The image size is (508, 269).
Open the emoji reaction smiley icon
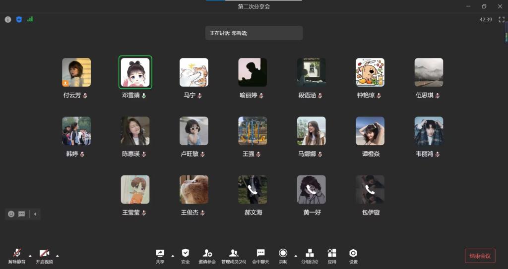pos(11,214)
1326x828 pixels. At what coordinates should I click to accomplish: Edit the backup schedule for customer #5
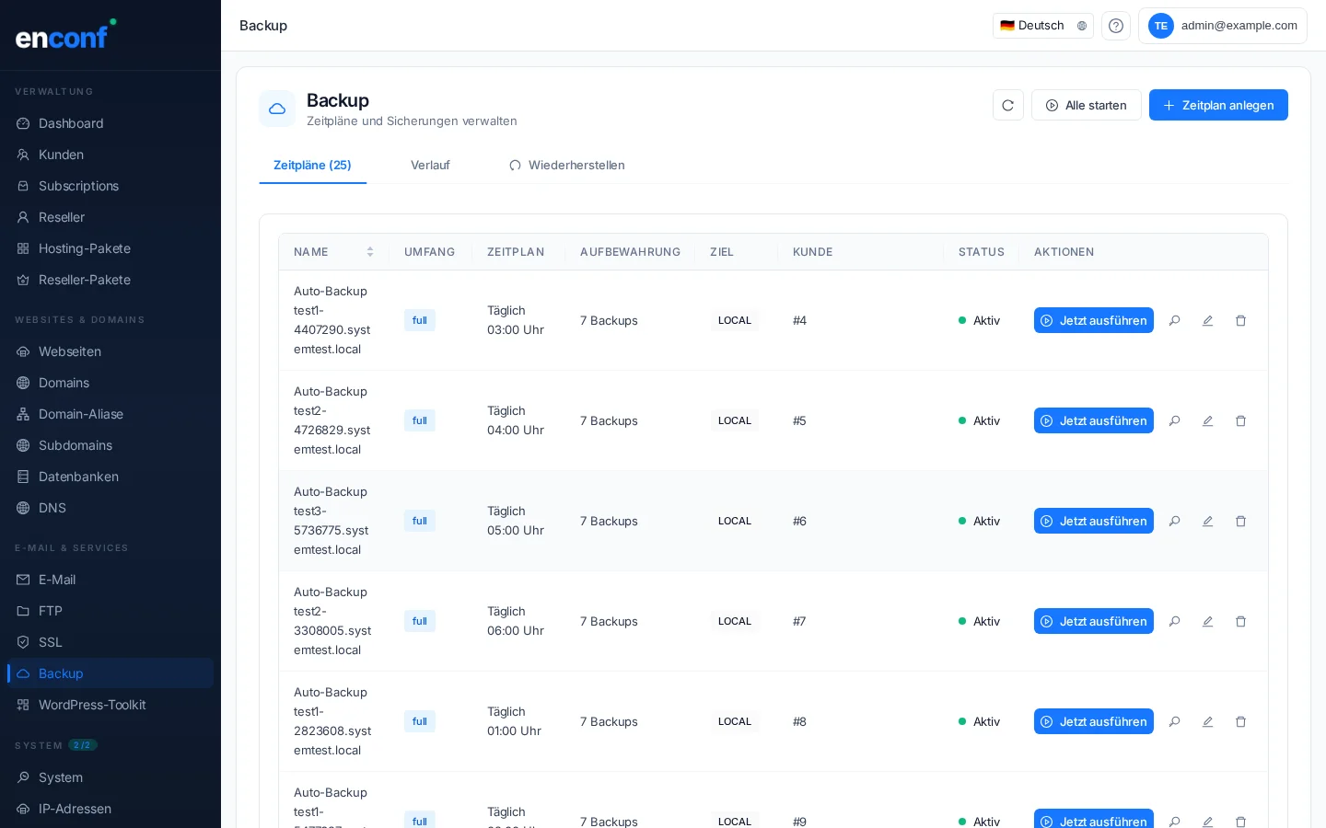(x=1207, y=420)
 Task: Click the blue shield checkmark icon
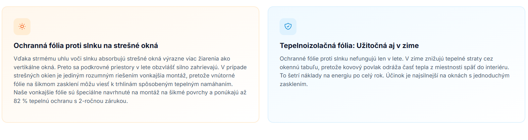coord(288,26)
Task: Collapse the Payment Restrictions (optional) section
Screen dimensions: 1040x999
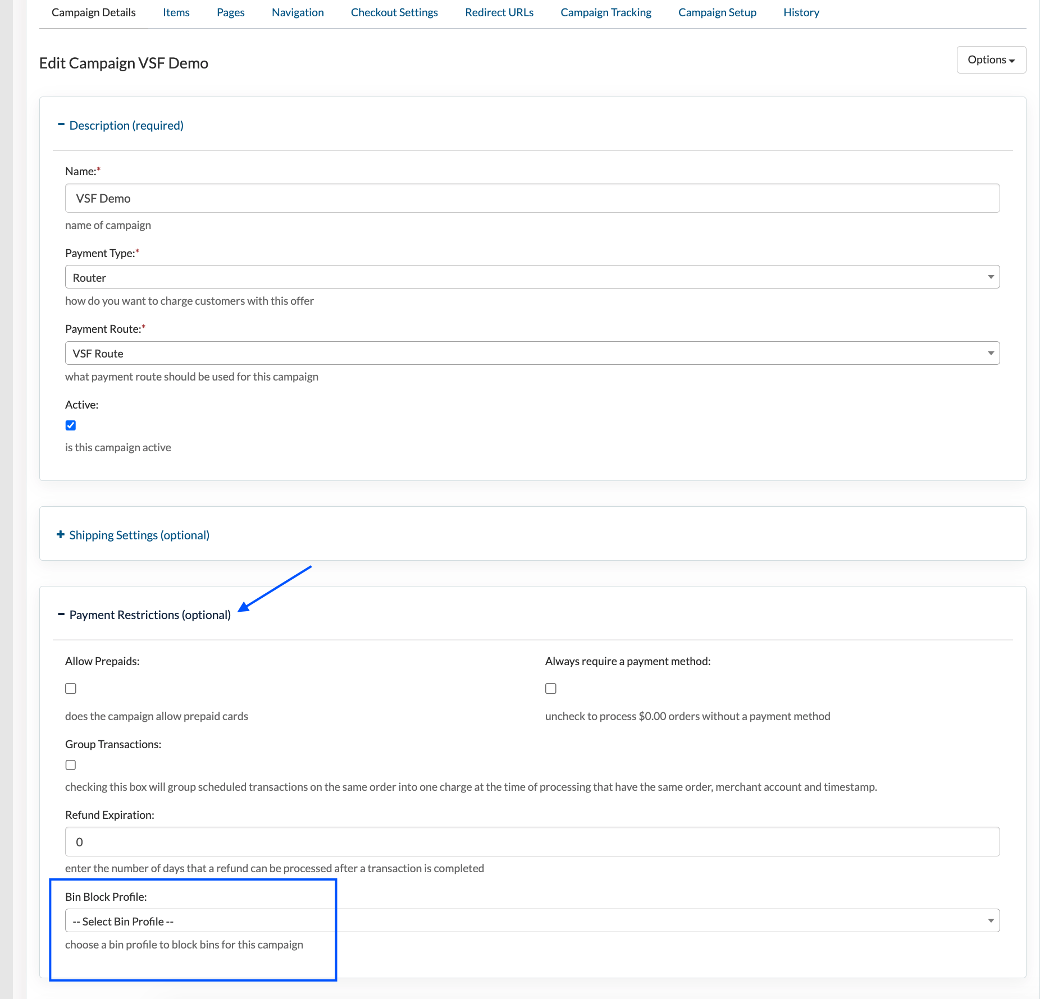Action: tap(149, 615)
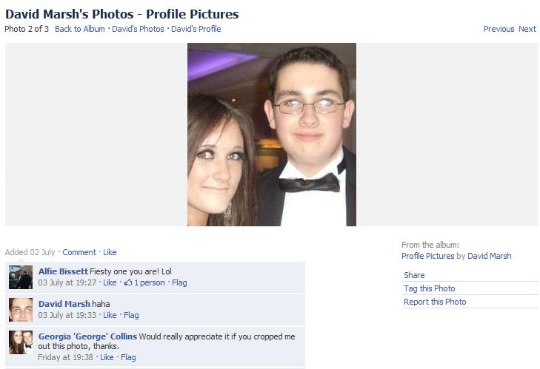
□ □ □ □
[Task] Pictures within the entries must not be reproduced; everything else is to be restated verbatim.

[Response box]
The image size is (508, 269).
Open the emoji reaction smiley icon
pos(11,214)
1326x828 pixels. At what coordinates should I click to accomplish: Edit the backup schedule for customer #5
(x=1207, y=420)
 Task: Click the blue shield checkmark icon
coord(288,26)
Task: Collapse the Payment Restrictions (optional) section
Screen dimensions: 1040x999
Action: tap(149, 615)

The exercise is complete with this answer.